_ACTIVITY_
Where an entry contains a picture, omit the picture and repeat the rest exactly.
DATA PROVIDED Start Marker
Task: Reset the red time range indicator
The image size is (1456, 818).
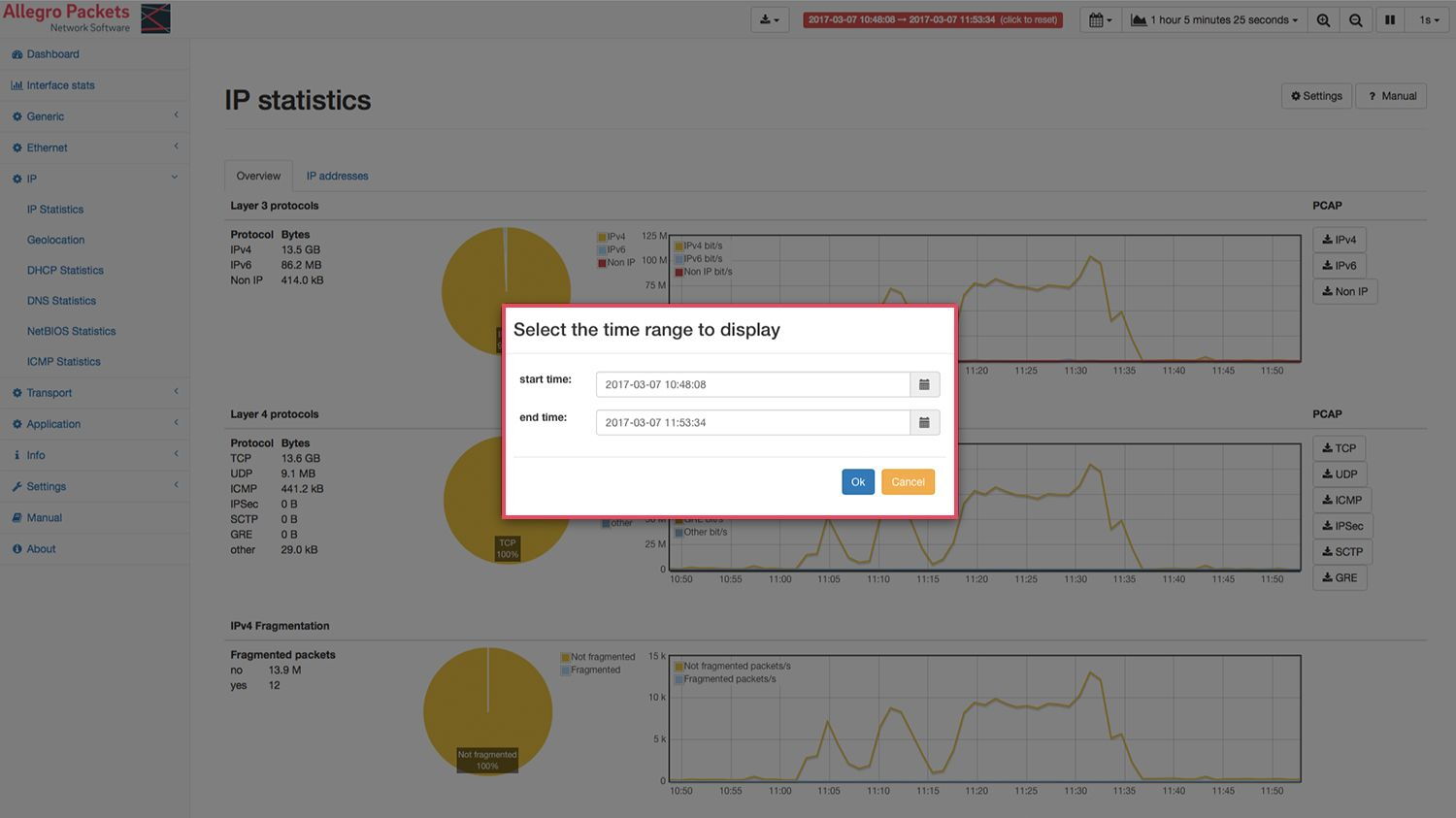Action: coord(932,20)
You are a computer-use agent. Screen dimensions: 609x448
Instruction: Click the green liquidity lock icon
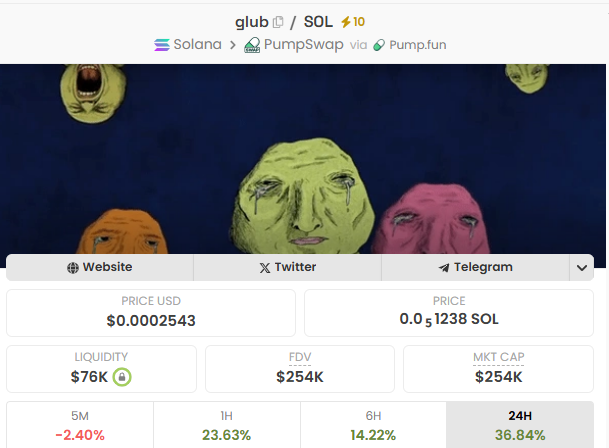[122, 377]
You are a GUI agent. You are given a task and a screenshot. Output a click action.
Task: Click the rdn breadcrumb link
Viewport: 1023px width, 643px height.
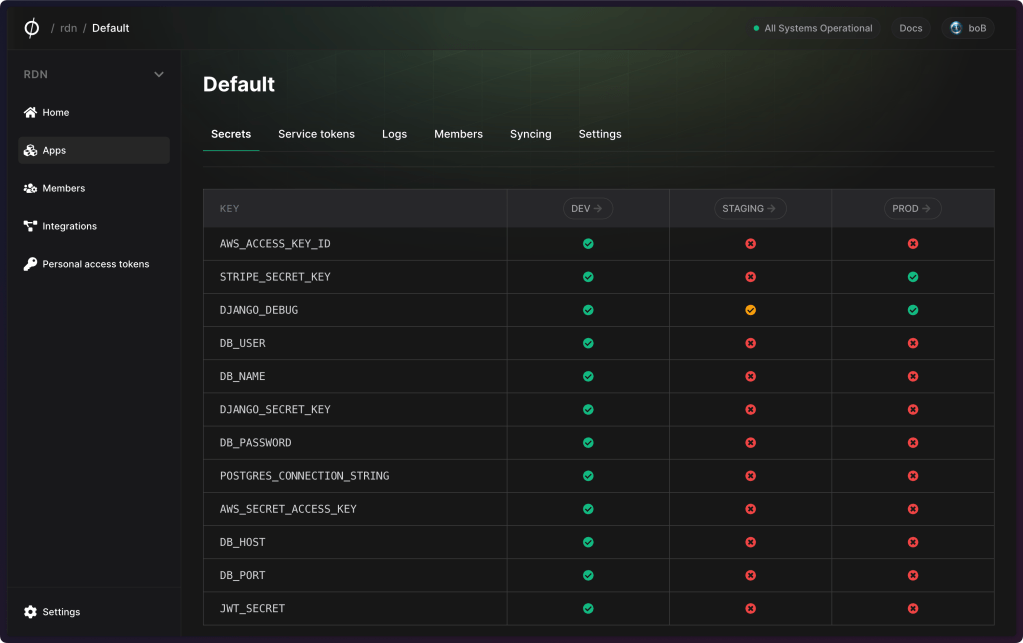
DATA PROVIDED End Marker
_TASK OUTPUT_
Task: Reset the red time range indicator
The image size is (1456, 818).
Action: coord(932,20)
You are a computer-use agent. Screen dimensions: 609x448
Instruction: Click the green liquidity lock icon
[122, 377]
You are a GUI agent. You are given a task and a screenshot. Output a click action.
Task: Click the rdn breadcrumb link
Viewport: 1023px width, 643px height.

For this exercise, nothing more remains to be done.